Extract data with Content Understanding in Microsoft Foundry

Azure Content Understanding provides multi-modal analysis of documents, audio files, video, and images to extract information.

In this exercise, you will use Azure Content Understanding in Foundry, Microsoft’s platform for creating intelligent applications, to extract information from invoices.

This exercise takes approximately 25 minutes.

Create a Microsoft Foundry project for content understanding

  1. In a web browser, open Microsoft Foundry at https://ai.azure.com and sign in using your Azure credentials. Close any tips or quick start panes that are opened the first time you sign in, and if necessary use the Foundry logo at the top left to navigate to the home page, which looks similar to the following image (close the Help pane if it’s open):

    Screenshot of Foundry home page.

  2. Scroll to the bottom of the page, and select the Explore Azure AI Services tile.

    Screenshot of the Explore Azure AI Services tile.

  3. On the Azure AI Services page, select Try Content Understanding.

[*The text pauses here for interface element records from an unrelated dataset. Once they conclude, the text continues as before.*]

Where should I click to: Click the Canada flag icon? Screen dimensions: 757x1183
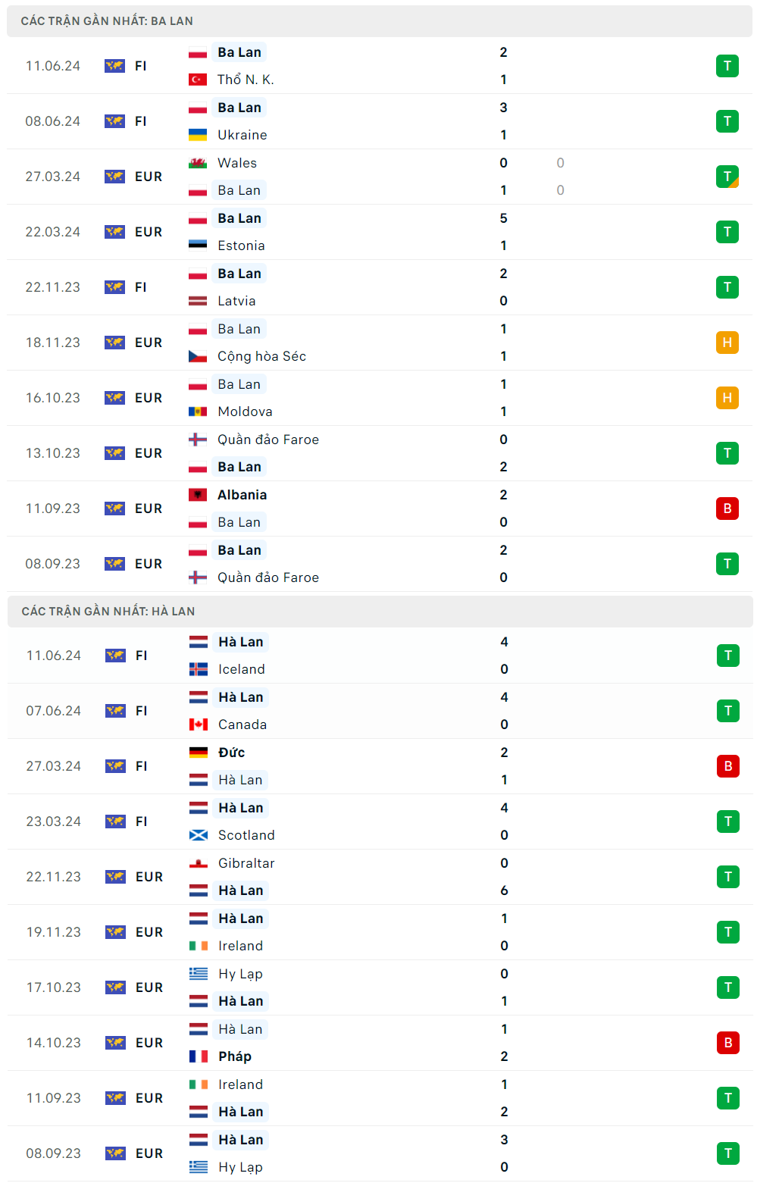point(199,725)
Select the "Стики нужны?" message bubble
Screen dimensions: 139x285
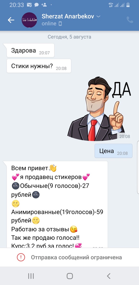click(39, 66)
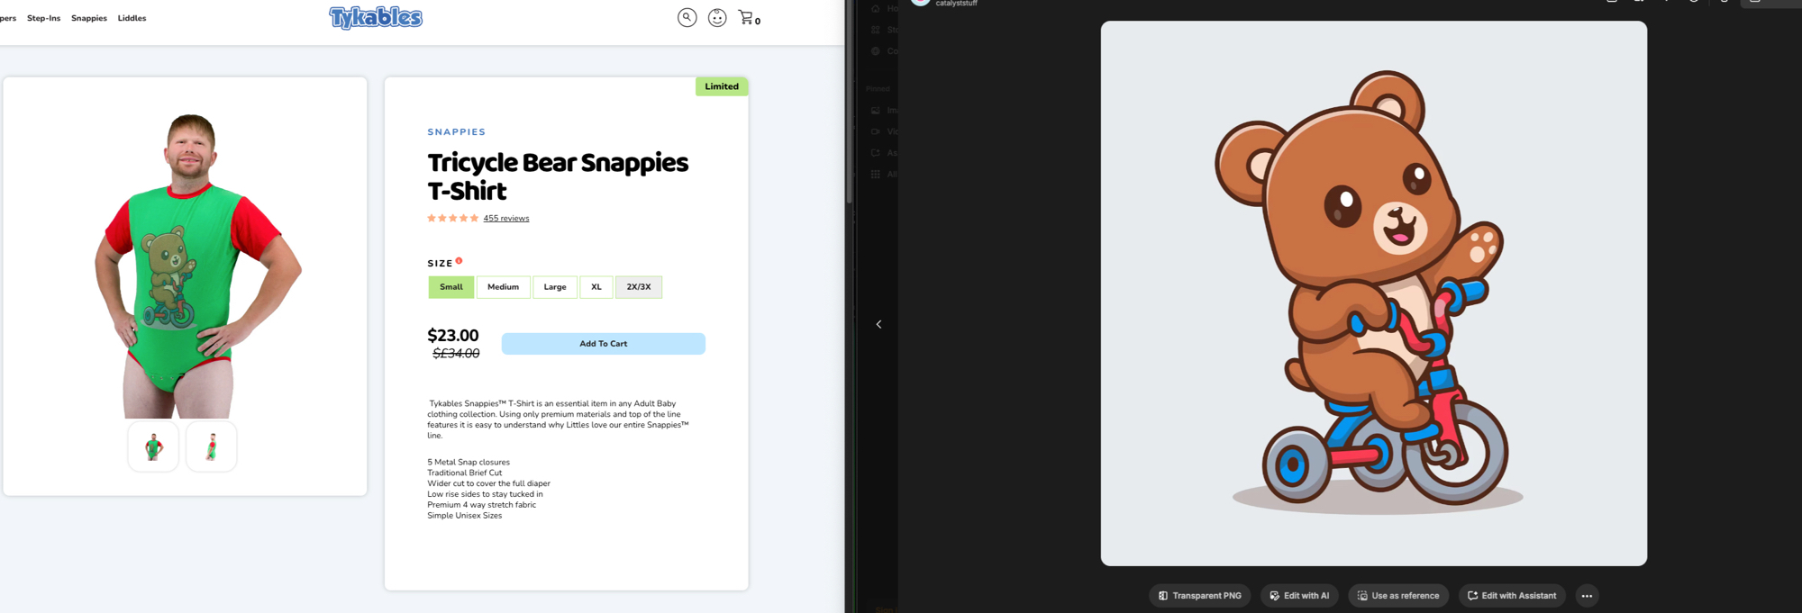Select the Medium size option

(503, 287)
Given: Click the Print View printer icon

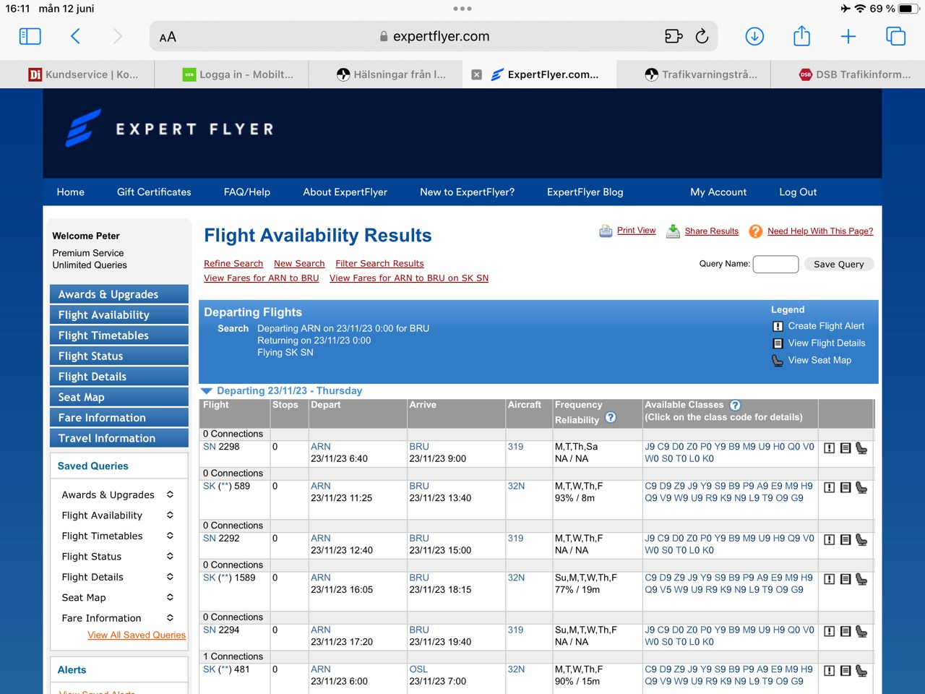Looking at the screenshot, I should (x=606, y=231).
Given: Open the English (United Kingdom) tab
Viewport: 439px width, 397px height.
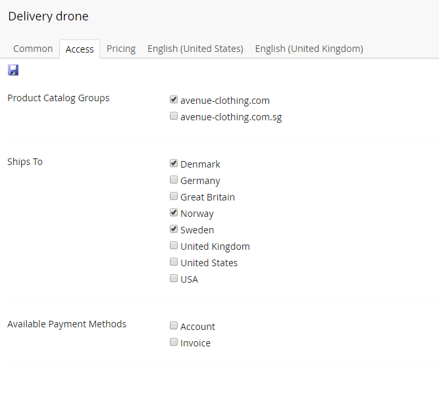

    Screenshot of the Try COntent Understanding button.

  4. In the Content Understanding page, select Create a project to start. Then in the Create project dialog, select the recommended resource type (Foundry resource):

    Screenshot of analysis results.

  5. On the Next page, enter a valid name for your project. Then Select Advanced options and specify the following settings:
    • Foundry resource: A valid name for your Foundry resource
    • Subscription: Your Azure subscription
    • Resource group: Create or select a resource group
    • Region: Select one of the following locations*:
      • West US
      • Sweden Central
      • Australia East

    *At the time of writing, Content Understanding is supported in these regions.

    Screenshot of project settings.

  6. Select Create. Wait for the set up process to complete. It may take a few minutes.

Extract information from an invoice

  1. Download contoso-invoice-1.pdf from https://raw.githubusercontent.com/MicrosoftLearning/mslearn-ai-fundamentals/refs/heads/main/data/contoso-invoice-1.pdf.

  2. On the Content Understanding page, select the Try it out tab, and then select the Invoice Data Extraction tile.

    Screenshot of the Content Understanding "Try it out" page.

    A sample invoice is provided.

  3. Select the sample invoice and use the Run analysis button to extract information from it. When analysis is complete, view the results.

    Screenshot of the results of analysing the sample invoice.

  4. Use the Browse for files link to upload the contoso-invoice-1.pdf document you downloaded previously, and run analysis on that file.

    Screenshot of the results of analysing the Contoso invoice.

    Note that the Content Understanding analyzer is able to extract information from this invoice, even though it is formatted diffferently from the sample.

  5. In the pane pn the right where the extracted fields are displayed, view the Result tab to see the JSON response that would be sent to a client application. A developer would write code to process this response and do something with the extracted fields.

    Screenshot of the results of analysing the Contoso invoice.

Clean up

If you’ve finished working with the Content Understanding service, you should delete the resources you have created in this exercise to avoid incurring unnecessary Azure costs.

  • In the Azure portal, delete the resource group you created in this exercise.